これらのことから、取得時効と消滅時効の違いは以下の表となります。
上記の表から所有権は取得ができます。そして債権は消滅します。そして地上権、地役権、は取得時効・消滅時効、共に共通です。
取得時効で取得できるある期間ってどのくらい?
他人のものを「私のものだ」と意思を持って使うとなるとその人はそのものが他人のものだと知らずに過失無く使っている(善意無過失と呼ぶ)場合と知っていて使っている(悪意と呼ぶ)場合の2通りがあります。
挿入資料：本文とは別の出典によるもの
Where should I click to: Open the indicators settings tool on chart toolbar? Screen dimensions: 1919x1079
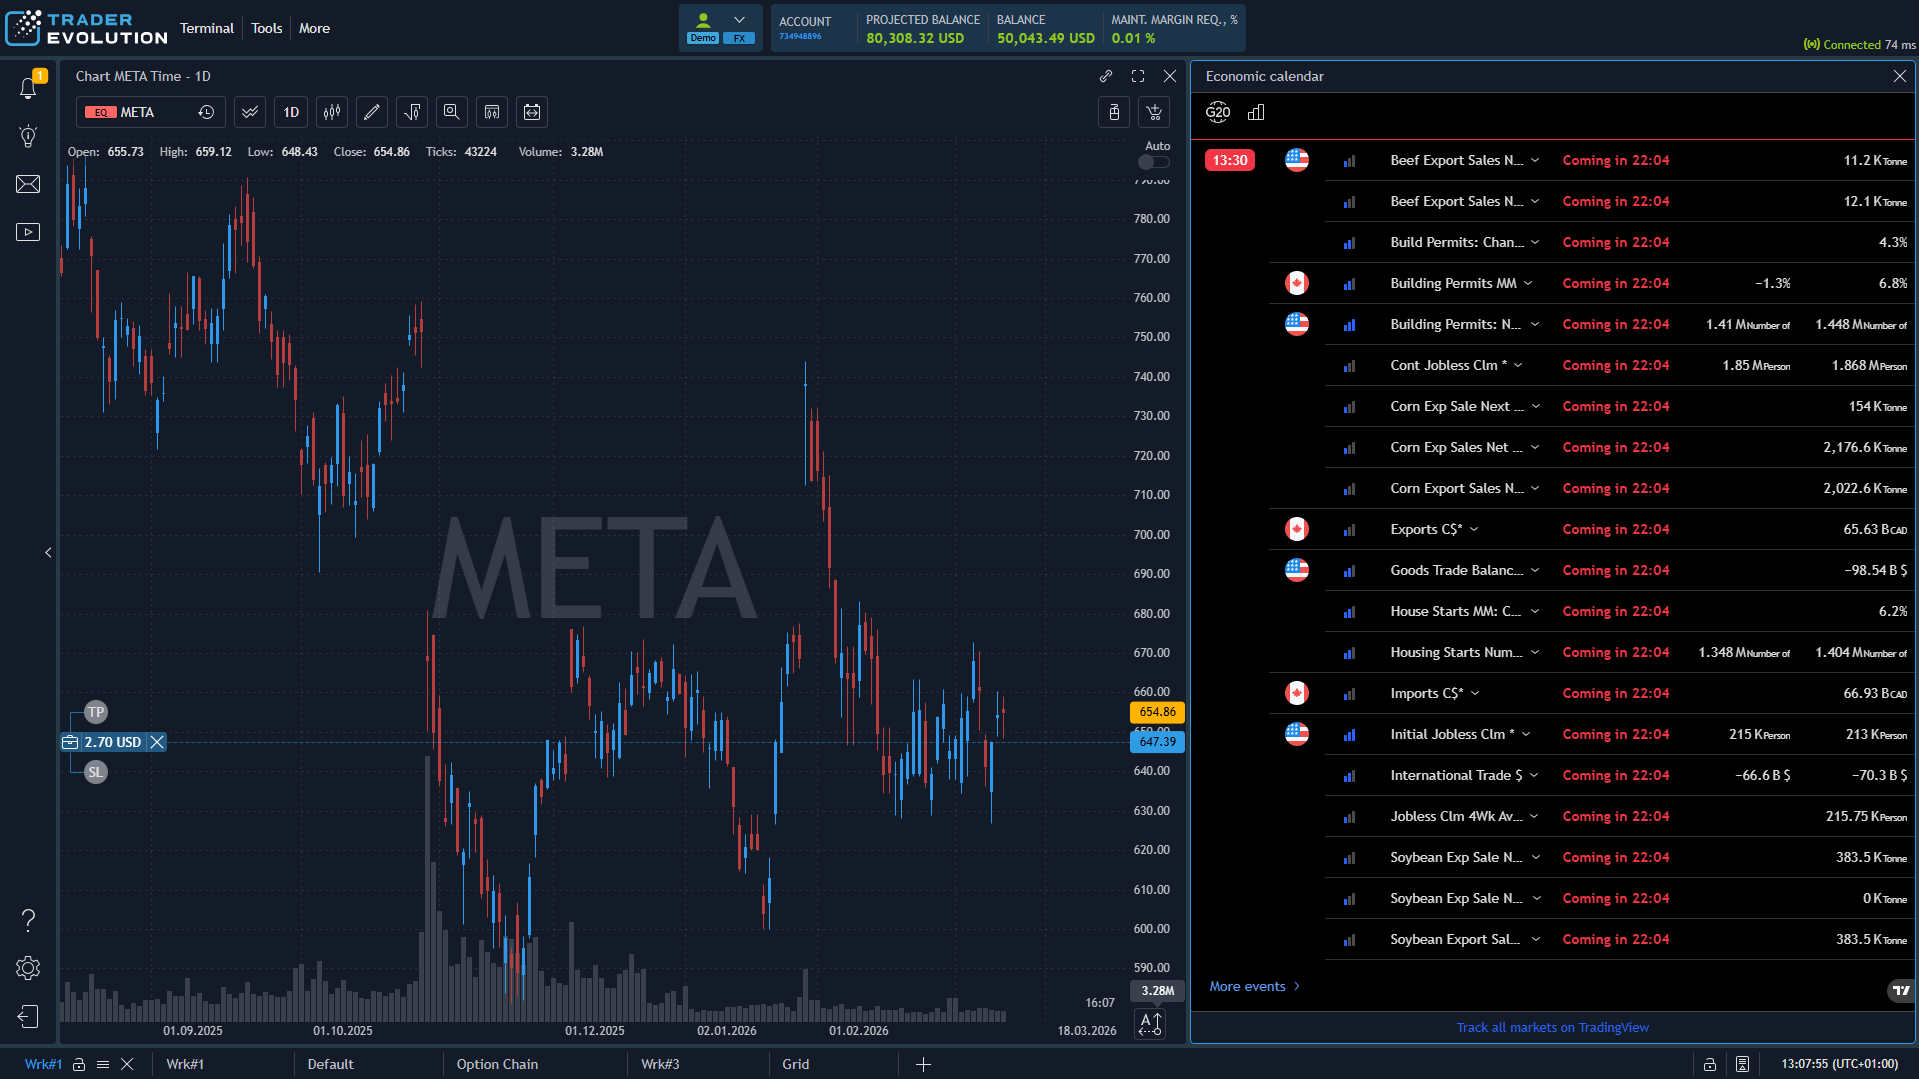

善意無過失と悪意(または善意有過失)の場合、その人が取得できる為に要する期間が変わってきます。
・善意無過失の場合は10年間 ・悪意(または善意有過失)の場合は20年間
となっています。
また、善意無過失については、ものの使用開始時点で善意無過失であれば、10年で取得することができるので、使用開始以降に悪意になったとしても10年から20年にはなりません。←ココ重要!
消滅時効で消滅するある期間ってどのくらい?
取得時効では善意・悪意で期間が異なりましたが、消滅時効の場合は
・債権の場合、原則10年間 ・地上権・地役権等は20年間
となっています。債権は原則10年間ですが、例外もあって、支払期限を過ぎて裁判を起こし、勝訴すると勝訴が確定された時点から時効期間が10年間延長されるのです。
つまり、居酒屋のマスターが裁判でお客さんに勝つとお客さんの消滅時効は10年延びて、お客さんはマスターからその期間「ツケを支払ってくれ!」と言われ続けてしまうのです。
取得時効と消滅時効の分野は違いがわかりづらく、ややこしい分野であるので今回は図や表を多く使用して解説してみました。お役に立てれば幸いです。